Depending on my mood, I, smartass that I tend to be, would sometimes mutter “Well yeah. There’d be no one left to play with.”
But today I got to thinking about how that feeling never really goes away. What inspired it was a piece I came across at The Frisky, entitled “Birthday Blues: What Happens To Friendship After You Turn 30?” In it, Amelia McDonnell-Parry writes:
I have a few single friends, sure, and they’re awesome. But while I know life isn’t a race and I truly don’t feel like I’m competing, I feel strangely “behind” the vast majority of my friends in the personal life department. It’s not that I’m jealous or that I desperately wish I were getting married or having a baby right now–remember, I almost was married and am grateful not to be. But I also feel a little disconnected from them.
That’s a familiar feeling. No one wants to be left behind. After all, how much fun would it be if all your friends had jumped off the bridge, leaving you standing alone, like the proverbial cheese? But it got me to thinking, how much do such feelings interfere with our decisions? How often are the things we pick for our lives influenced by a little unconscious–and, not so unconscious–desire to head off becoming the cheese? How often are the milestones (marriage, advanced degree, corner office, fat apartment in the city, fat home in the ‘burbs, fat baby in the stroller) we shoot for not, if we were to think about it, the result of us really assessing what we want for our lives, but just sort of assumed?
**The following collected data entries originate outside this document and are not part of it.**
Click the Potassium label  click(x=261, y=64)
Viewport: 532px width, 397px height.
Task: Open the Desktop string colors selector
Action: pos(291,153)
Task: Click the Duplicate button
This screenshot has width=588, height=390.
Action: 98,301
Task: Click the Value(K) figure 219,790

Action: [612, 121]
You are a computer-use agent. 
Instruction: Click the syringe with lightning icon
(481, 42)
Everyone else is doing it…
A little more from Amelia:
I ultimately want all of those things that my friends have–commitment and companionship and children–but truthfully, I can’t always imagine those things happening for me. Of course, at age 30 my mom was pregnant with me and about to marry my dad (yeah, I was an accident), but I’m sure when she looked ahead she didn’t see, say, a divorce or a cross-country move, two things that have occurred in her life in the last decade. Turning 30 has started to make me wonder what positive and negative events are to come. I’ve always liked being “prepared.”
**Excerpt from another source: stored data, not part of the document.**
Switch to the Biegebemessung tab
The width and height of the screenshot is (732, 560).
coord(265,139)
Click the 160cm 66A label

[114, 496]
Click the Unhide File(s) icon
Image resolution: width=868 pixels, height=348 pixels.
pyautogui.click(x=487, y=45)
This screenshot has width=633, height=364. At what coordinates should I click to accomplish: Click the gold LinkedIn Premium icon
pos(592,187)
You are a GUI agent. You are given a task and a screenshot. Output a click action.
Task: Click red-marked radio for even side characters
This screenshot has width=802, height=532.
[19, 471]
When I went to Costa Rica this summer, one of the big “lessons” I brought back with me was that there’s something extremely gratifying about not looking too far ahead. The chances of envisioning what the future will actually hold are slim and life is better spent enjoying things as they happen. For the most part, I think I have applied that to my life rather well, but with 30 only, ack, a week away and everyone around me going through major life changes, I’m suddenly feeling this weird, self-imposed pressure to anticipate what’s ahead. What do I want? How am I going to get those things? Where do I want to go and how am I going to get there?
They’re tough questions. Made tougher, of course, because deep down, each of us knows we are the only one who can answer them. Of course, it’d be easier to just follow the trail someone else has blazed… for a while. But what happens when we realize it’s not a fit? We’re back where we started, left with the ultimate question, which Jane, who I wrote about in Deciding For Yourself, so eloquently asked:
If I could really figure out the answer to everyone’s question “What do YOU want?” — I’d do that! But how do I know what I want…?
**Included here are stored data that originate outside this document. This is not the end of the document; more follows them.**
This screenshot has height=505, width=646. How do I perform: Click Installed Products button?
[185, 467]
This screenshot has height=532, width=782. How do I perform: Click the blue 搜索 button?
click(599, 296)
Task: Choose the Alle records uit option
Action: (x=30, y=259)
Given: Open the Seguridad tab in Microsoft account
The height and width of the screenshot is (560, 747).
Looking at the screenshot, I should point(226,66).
That is the question. We’re each on our own path, and, ultimately, the biggest job before us is not figuring out which way to go, but in learning how to enjoy the ride–to focus more on the amazing, and less on the race. Sure, it’s nice to have company along the way, but our friends–no matter how much we love them–are on their own roads, too. Sometimes they can lead us into the light, and sometimes, not so much. Trust me–I got that perm.
And my hair has never recovered.
Reminds me of Carrie Bradshaw’s musings on Sex and the City… “Why are we ‘shoulding’ all over ourselves?” It’s hard not to play the comparison game, but it is also important to remember that the grass is always greener, there are trade-offs with every decision, and the people whose lives you are jealous of are often jealous of yours.